La prodigieuse artiste inuk Laakkuluk Williamson Bathory fonde sa création sur la pratique de l’uaajeerneq, danse du masque groenlandaise que lui a transmise sa mère. Frondeuse et décoloniale, cette tradition joue avec l’exploration de la sexualité, le rire et l’effroi. Dans cette première mouture de Qaumma, coécrite avec son complice Vinnie Karetak, ces deux artistes d’Iqualuit abordent les déplacements forcés qui ont marqué la vie de leurs ancêtres et la mémoire collective.

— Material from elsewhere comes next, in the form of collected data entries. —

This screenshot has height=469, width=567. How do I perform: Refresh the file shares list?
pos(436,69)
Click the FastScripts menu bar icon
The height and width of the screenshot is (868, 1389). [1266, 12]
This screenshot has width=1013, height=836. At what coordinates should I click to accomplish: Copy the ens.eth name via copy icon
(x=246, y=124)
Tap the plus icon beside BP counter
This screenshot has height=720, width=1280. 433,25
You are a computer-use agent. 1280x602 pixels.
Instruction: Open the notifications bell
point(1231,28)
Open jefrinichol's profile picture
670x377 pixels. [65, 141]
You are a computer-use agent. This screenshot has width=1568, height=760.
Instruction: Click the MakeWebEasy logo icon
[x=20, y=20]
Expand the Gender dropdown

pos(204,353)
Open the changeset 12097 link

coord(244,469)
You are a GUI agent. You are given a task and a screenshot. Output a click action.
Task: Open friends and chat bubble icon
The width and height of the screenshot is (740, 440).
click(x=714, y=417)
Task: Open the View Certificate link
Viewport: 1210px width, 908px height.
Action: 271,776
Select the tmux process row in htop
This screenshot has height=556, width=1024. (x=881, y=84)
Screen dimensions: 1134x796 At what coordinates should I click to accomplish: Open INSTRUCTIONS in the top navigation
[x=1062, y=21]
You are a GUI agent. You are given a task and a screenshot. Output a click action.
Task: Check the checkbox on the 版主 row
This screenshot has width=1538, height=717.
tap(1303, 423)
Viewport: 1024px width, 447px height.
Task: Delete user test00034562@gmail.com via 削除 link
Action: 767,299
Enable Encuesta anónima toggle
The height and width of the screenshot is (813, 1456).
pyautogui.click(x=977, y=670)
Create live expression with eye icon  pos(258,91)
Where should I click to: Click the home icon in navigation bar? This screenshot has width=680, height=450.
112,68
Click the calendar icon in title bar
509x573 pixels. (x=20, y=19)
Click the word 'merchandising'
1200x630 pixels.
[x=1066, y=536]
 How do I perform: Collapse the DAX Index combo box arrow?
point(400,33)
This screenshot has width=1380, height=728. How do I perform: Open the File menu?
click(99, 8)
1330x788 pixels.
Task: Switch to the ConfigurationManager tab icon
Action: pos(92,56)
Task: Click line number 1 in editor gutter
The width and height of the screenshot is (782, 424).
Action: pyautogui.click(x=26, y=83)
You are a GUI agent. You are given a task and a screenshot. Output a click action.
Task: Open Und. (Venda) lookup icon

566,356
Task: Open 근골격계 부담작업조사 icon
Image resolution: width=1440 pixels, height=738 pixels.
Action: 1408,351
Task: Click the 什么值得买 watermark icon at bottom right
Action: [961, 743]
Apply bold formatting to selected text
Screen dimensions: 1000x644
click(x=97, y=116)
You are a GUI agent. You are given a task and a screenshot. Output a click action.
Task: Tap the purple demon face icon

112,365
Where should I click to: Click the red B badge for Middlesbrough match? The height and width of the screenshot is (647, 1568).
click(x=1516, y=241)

Les spectateur·rice·s gravitent autour d’un iceberg, rappel de la beauté du Nunavut, où les êtres interagissent avec une nature généreuse et maternelle dans sa froideur. « Qaumma » signifie lumière en inuktitut et renvoie au feu qu’entretiennent les femmes inuites pour protéger leur famille. Dans leur théâtre sculptural, les artistes racontent comment les familles inuites trouvent la lumière à travers le délitement et sculptent, justement, leur espace, défiguré par des siècles de colonisation, à l’aide de leur langue, de leur ventre, de leur culture.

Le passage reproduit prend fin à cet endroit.